**Your assignment:**
Looking at the records below, state how many lines include the string "agent" and add nothing further.

**Data:**
>>>>
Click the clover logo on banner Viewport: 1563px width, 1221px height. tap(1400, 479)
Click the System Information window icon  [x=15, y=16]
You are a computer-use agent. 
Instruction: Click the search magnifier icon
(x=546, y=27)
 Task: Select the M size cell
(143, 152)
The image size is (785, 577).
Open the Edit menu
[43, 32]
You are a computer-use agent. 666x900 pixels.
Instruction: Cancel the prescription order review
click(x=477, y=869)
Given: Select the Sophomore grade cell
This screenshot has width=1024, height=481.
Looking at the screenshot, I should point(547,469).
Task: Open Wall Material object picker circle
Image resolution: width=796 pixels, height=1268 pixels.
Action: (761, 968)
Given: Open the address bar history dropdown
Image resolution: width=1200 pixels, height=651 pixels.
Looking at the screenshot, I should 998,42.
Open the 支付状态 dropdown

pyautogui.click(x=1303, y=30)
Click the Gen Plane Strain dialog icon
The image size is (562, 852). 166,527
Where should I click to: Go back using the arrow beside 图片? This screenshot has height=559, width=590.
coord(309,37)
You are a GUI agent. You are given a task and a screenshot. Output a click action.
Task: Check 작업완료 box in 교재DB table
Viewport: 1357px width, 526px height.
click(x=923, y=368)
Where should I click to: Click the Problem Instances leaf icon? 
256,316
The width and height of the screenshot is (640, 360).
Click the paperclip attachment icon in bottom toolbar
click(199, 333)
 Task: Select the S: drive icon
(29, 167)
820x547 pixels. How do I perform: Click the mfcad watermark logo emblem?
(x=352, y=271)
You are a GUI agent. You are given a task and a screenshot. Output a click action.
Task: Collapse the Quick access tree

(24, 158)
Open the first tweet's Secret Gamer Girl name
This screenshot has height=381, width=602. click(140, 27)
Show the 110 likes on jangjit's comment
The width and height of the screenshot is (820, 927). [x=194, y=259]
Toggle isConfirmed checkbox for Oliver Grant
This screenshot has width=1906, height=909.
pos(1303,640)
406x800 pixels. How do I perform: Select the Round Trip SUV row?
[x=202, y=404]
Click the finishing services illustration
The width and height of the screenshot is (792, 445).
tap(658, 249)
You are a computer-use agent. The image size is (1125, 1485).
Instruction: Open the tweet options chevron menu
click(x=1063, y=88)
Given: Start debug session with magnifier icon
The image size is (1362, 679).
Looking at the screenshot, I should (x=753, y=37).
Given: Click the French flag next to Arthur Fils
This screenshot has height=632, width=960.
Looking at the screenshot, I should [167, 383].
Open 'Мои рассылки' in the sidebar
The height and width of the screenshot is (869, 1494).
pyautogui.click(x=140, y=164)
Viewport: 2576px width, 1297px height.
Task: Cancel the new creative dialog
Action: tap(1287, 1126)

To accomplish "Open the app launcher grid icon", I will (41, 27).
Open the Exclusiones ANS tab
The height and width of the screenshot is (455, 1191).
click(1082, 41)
<<<<
**Your response:**
5